* Work to complete:
Print each line below verbatim, skipping every picture.

(Data extracted from a collection)
• • •

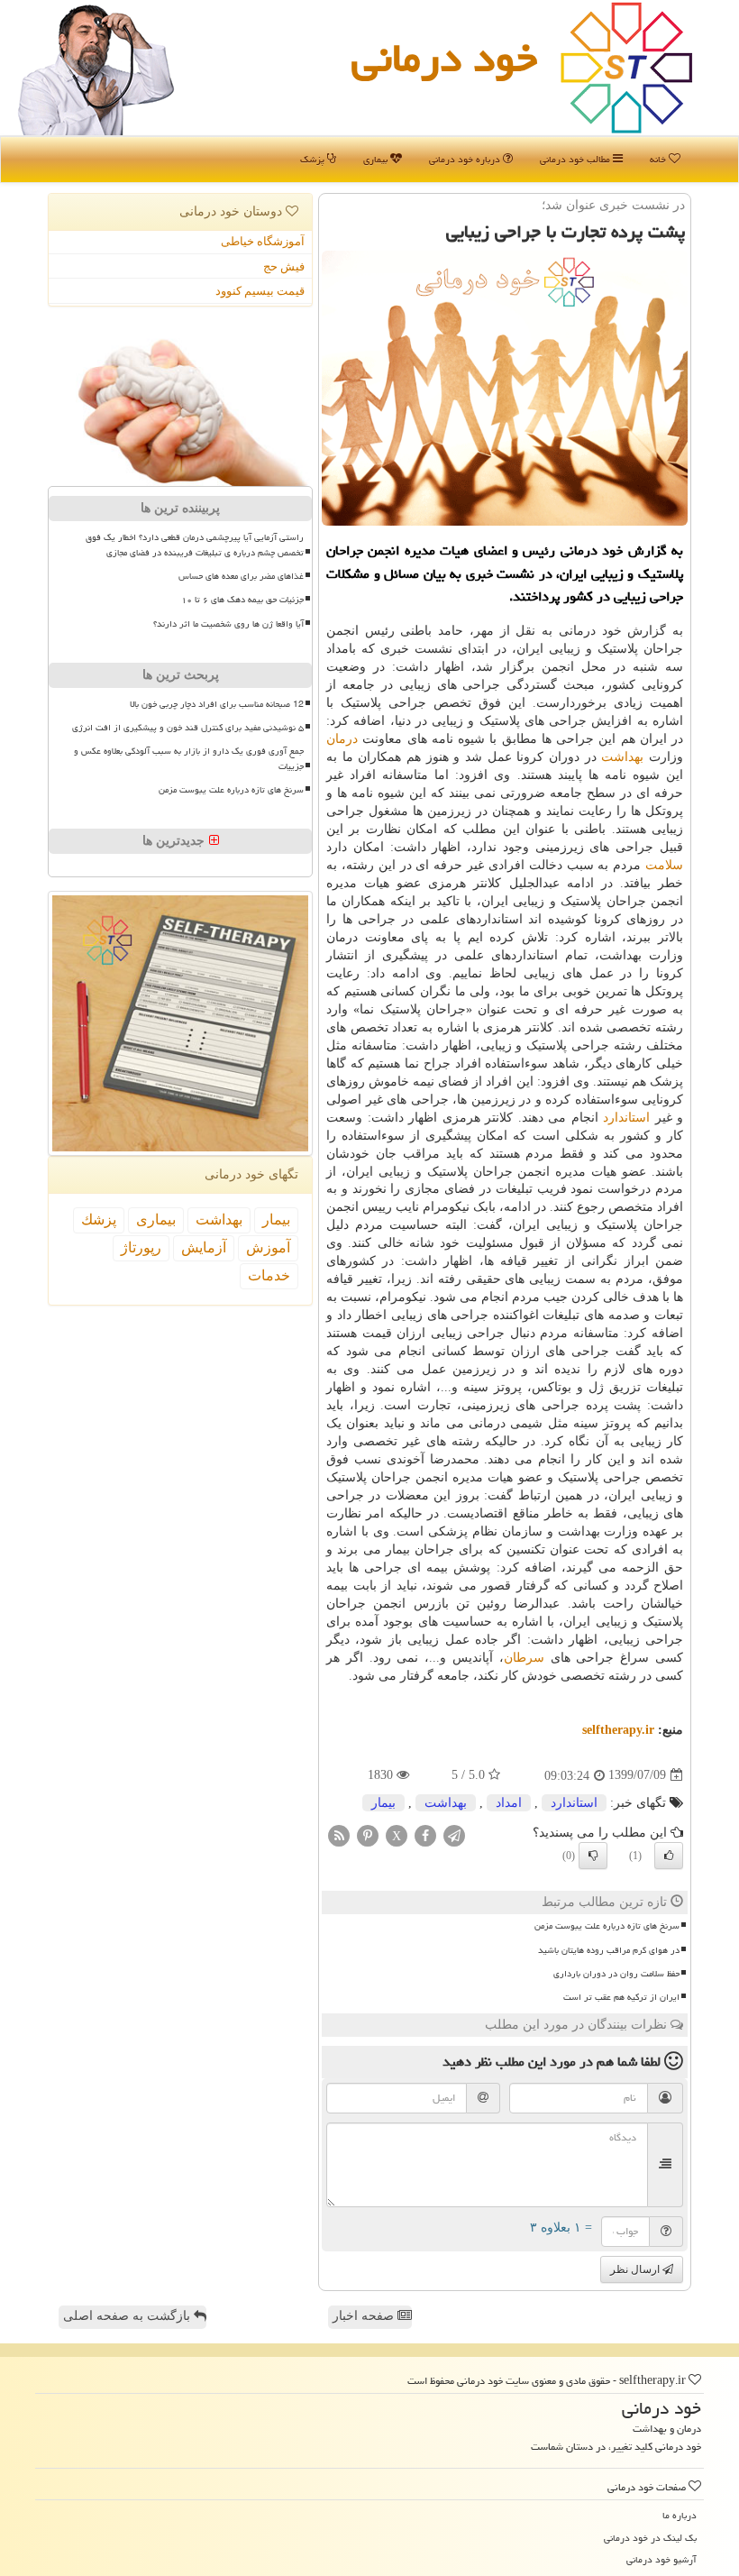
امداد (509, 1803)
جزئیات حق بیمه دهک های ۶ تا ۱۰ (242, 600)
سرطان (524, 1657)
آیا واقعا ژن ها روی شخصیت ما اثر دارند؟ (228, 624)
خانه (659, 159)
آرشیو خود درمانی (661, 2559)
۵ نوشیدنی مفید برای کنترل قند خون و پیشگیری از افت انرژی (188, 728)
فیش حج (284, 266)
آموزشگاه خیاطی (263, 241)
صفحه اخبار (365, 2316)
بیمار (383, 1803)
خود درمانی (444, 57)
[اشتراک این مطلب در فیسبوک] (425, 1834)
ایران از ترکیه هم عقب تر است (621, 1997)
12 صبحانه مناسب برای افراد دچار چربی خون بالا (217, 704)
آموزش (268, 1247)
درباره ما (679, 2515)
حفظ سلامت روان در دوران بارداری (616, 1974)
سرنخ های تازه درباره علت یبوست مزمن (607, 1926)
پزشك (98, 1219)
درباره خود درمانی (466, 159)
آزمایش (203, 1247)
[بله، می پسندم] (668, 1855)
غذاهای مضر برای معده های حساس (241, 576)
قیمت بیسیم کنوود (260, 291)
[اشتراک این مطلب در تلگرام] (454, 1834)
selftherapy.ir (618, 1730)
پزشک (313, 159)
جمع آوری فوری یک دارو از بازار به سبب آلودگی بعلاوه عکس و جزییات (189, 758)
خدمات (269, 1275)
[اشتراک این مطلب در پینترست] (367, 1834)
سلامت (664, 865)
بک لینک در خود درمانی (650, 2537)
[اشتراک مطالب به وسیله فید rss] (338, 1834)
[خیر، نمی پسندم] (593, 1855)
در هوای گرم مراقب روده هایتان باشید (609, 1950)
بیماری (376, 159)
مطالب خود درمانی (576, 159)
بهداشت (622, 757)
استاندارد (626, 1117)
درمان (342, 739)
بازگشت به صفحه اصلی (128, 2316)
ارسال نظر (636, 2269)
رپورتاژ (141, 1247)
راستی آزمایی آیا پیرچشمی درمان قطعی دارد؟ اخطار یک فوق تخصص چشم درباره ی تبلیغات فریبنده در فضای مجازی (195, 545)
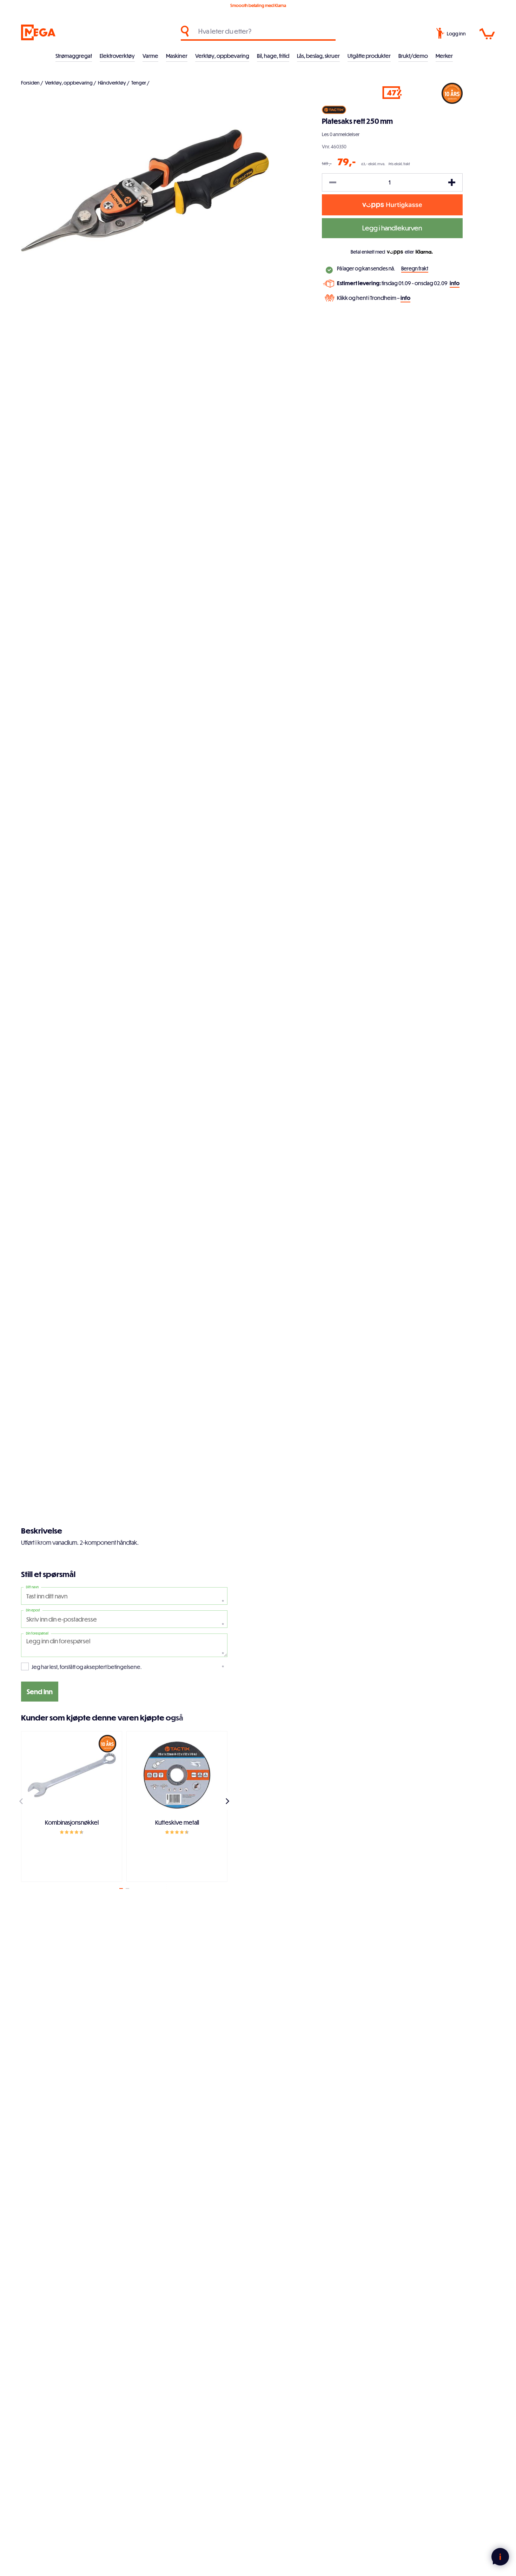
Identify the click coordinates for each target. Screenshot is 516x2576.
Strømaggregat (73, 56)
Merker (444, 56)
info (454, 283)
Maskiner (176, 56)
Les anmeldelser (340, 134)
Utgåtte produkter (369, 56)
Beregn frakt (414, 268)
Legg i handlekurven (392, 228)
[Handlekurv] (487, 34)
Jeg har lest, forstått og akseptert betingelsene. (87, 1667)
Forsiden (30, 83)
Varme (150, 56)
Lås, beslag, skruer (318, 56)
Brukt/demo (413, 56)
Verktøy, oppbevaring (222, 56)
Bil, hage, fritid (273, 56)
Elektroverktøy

• • •

* Answer below:
امداد (509, 1803)
جزئیات حق بیمه دهک های ۶ تا ۱۰ (242, 600)
سرطان (524, 1657)
آیا واقعا ژن ها روی شخصیت ما اثر دارند؟ (228, 624)
خانه (659, 159)
آرشیو خود درمانی (661, 2559)
۵ نوشیدنی مفید برای کنترل قند خون و پیشگیری از افت انرژی (188, 728)
فیش حج (284, 266)
آموزشگاه خیاطی (263, 241)
صفحه اخبار (365, 2316)
بیمار (383, 1803)
خود درمانی (444, 57)
[اشتراک این مطلب در فیسبوک] (425, 1834)
ایران از ترکیه هم عقب تر است (621, 1997)
12 صبحانه مناسب برای افراد دچار چربی خون بالا (217, 704)
آموزش (268, 1247)
درباره ما (679, 2515)
حفظ سلامت روان در دوران بارداری (616, 1974)
سرنخ های تازه درباره علت یبوست مزمن (607, 1926)
پزشك (98, 1219)
درباره خود درمانی (466, 159)
آزمایش (203, 1247)
[بله، می پسندم] (668, 1855)
غذاهای مضر برای معده های حساس (241, 576)
قیمت بیسیم کنوود (260, 291)
[اشتراک این مطلب در تلگرام] (454, 1834)
selftherapy.ir (618, 1730)
پزشک (313, 159)
جمع آوری فوری یک دارو از بازار به سبب آلودگی بعلاوه عکس و جزییات (189, 758)
خدمات (269, 1275)
[اشتراک این مطلب در پینترست] (367, 1834)
سلامت (664, 865)
بک لینک در خود درمانی (650, 2537)
[اشتراک مطالب به وسیله فید rss] (338, 1834)
[خیر، نمی پسندم] (593, 1855)
در هوای گرم مراقب روده هایتان باشید (609, 1950)
بیماری (376, 159)
مطالب خود درمانی (576, 159)
بهداشت (622, 757)
استاندارد (626, 1117)
درمان (342, 739)
بازگشت به صفحه اصلی (128, 2316)
ارسال نظر (636, 2269)
رپورتاژ (141, 1247)
راستی آزمایی آیا پیرچشمی درمان قطعی دارد؟ اخطار یک فوق تخصص چشم درباره ی تبلیغات فریبنده در فضای مجازی (195, 545)
Identify the click coordinates for each target. Screenshot is 516x2576.
Strømaggregat (73, 56)
Merker (444, 56)
info (454, 283)
Maskiner (176, 56)
Les anmeldelser (340, 134)
Utgåtte produkter (369, 56)
Beregn frakt (414, 268)
Legg i handlekurven (392, 228)
[Handlekurv] (487, 34)
Jeg har lest, forstått og akseptert betingelsene. (87, 1667)
Forsiden (30, 83)
Varme (150, 56)
Lås, beslag, skruer (318, 56)
Brukt/demo (413, 56)
Verktøy, oppbevaring (222, 56)
Bil, hage, fritid (273, 56)
Elektroverktøy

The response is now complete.